Se ele quer ser bastante lido, acho que sim. Publicar em antologias não faz ninguém crescer enquanto autor, só dá mais divulgação ao trabalho do escritor.

Quando se deu a vontade de começar a escrever?
A partir dos 16, quando escrevi alguns contos horríveis que, pelo bem da minha sanidade, foram apagados.

No seu blog você faz o seguinte comentário: “como os livros, ao invés de unir, separam as pessoas”. Explique melhor esse conceito.
Em meu livro A página assombrada por fantasmas, tentei fugir daquela visão que muitos livros sobre literatura trazem, de que “literatura é demais”, é apaixonante, nos torna mais humanos etc. Não que não seja isso. Mas parece que muitos livros que trazem a própria literatura como tema parecem cartas de amor exageradas à literatura. Eu quis escrever um livro que levasse em conta o fato de que nem todas as pessoas no mundo são leitoras, nem todos os escritores são legais, livros podem estragar nossas vidas, nos isolar do mundo, e assim por diante.

Você edita a revista online Caderno de Não-Ficção, pretende lançar em formato impresso?
Pretender, claro que pretendo. Mas só seria possível com um financiamento externo. Não daria lucro. O que por um lado é bom, porque isso significa que posso editá-la sem fazer nenhuma concessão.

Quando está escrevendo um conto ou até mesmo um romance, consegue desligar-se do mundo real completamente?
Não, pois o telefone insiste em tocar, e cedo ou tarde eu preciso ir ao banheiro.

Ser um jovem escritor causa admiração nas pessoas?
Não. No máximo viro motivo de piadas entre ex-colegas de colégio.

O que mais lhe atrai quando está lendo um livro de um autor que você não conhecia?
Acho que certo “frescor” narrativo. Não “originalidade”, pois isso não existe. Mas parecer autêntico, diferente. Um autor com uma voz própria.

Qual um livro que você leu e que ainda hoje se pega pensando nele?

Não tem um dia que passe que eu não lembre de alguma cena de O arco-íris da gravidade, do Thomas Pynchon. Aquele livro é maior que o mundo.

A Não Editora, na qual você é editor, acabou de lançar o livro de contos  24 letras por segundo, são histórias que remetem ao estilo de grandes diretores do cinema mundial, um conto seu está presente, fale um pouco sobre esse lançamento e os próximos projetos da editora.
Pois é. São contos inspirados em cineastas, geralmente imitando o estilo deles – seja visual, seja de roteiro – nos contos. O meu conto é baseado na obra do cineasta independente Hal Hartley. Quanto aos próximos projetos da Editora… bem, isso ainda é segredo.

O escritor Nelson de Oliveira lançou recentemente o livro Geração Zero Zero e causou uma certa polêmica no conceito de “geração”. Qual sua posição sobre esse tema?
Apesar de discordar com vários autores que o Nelson escolheu, considero a iniciativa de tentar mapear nossa geração louvável. Mas, enquanto o Nelson tenta aproximar os autores pela linha do “bizarro”, eu diria que não há absolutamente nada em comum entre os autores da nova geração. Vivemos no mais puro pluralismo literário.

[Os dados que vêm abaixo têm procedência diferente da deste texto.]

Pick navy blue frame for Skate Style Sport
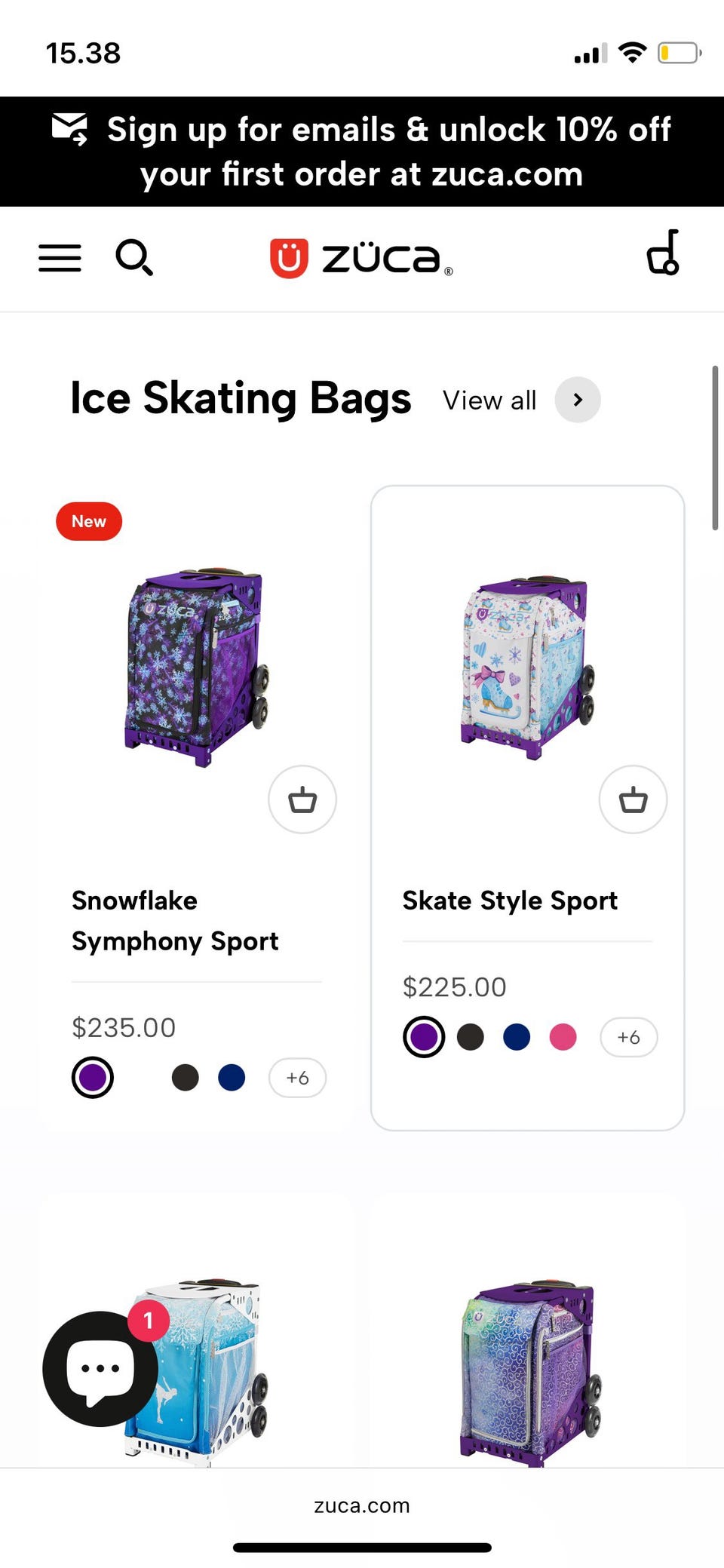The height and width of the screenshot is (1568, 724). tap(517, 1037)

A Revista Granta vai publicar no próximo ano jovens autores brasileiros com até 40 anos, você vai enviar texto?
Eu gostaria de enviar. Todavia, não tenho absolutamente nada inédito, tirando dezenas de “primeiros capítulos” de um romance que não sei se vou conseguir escrever.

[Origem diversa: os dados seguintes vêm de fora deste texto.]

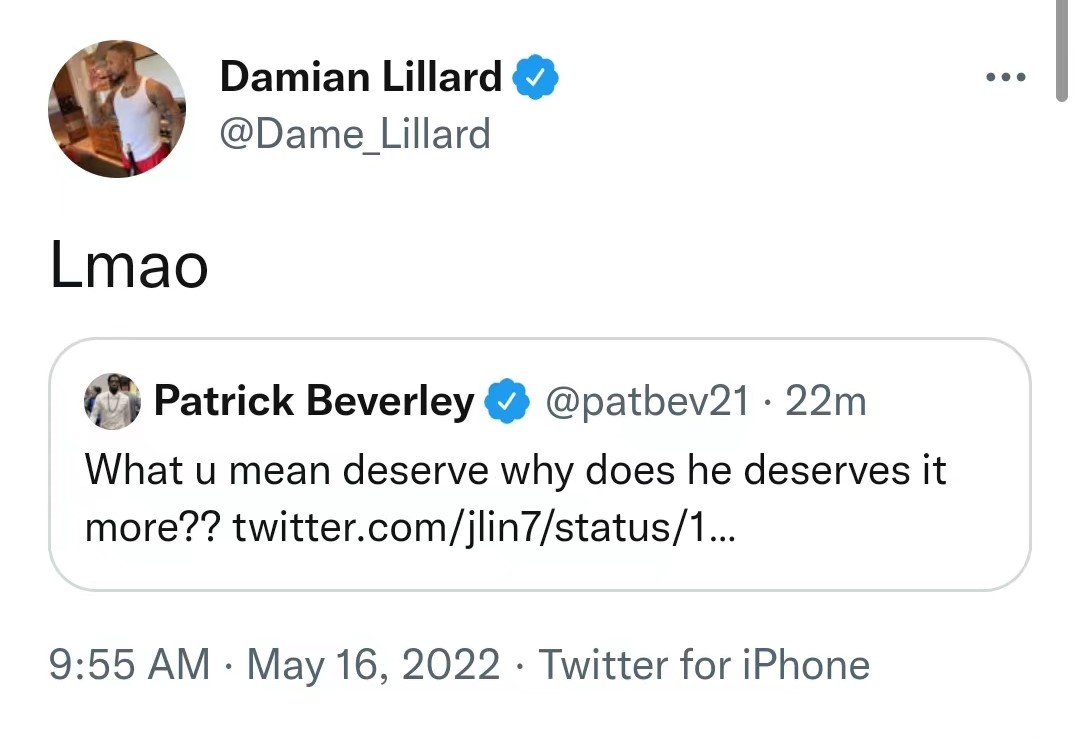Viewport: 1080px width, 739px height.
Task: Open Damian Lillard's profile picture
Action: coord(117,109)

Qual foi a maior crítica que recebeu sobre um texto seu?
O comentário mais positivo que já recebi, e isso vai parecer engraçado, foi de um conhecido meu, que disse que levou um trecho do Areia nos Dentes para o psiquiatra e leu para ele, dizendo algo na linha de: “É assim que eu me sinto”. Esse comentário me marcou. Agora, “crítica literária” séria, não saberia dizer qual foi a melhor ou a pior.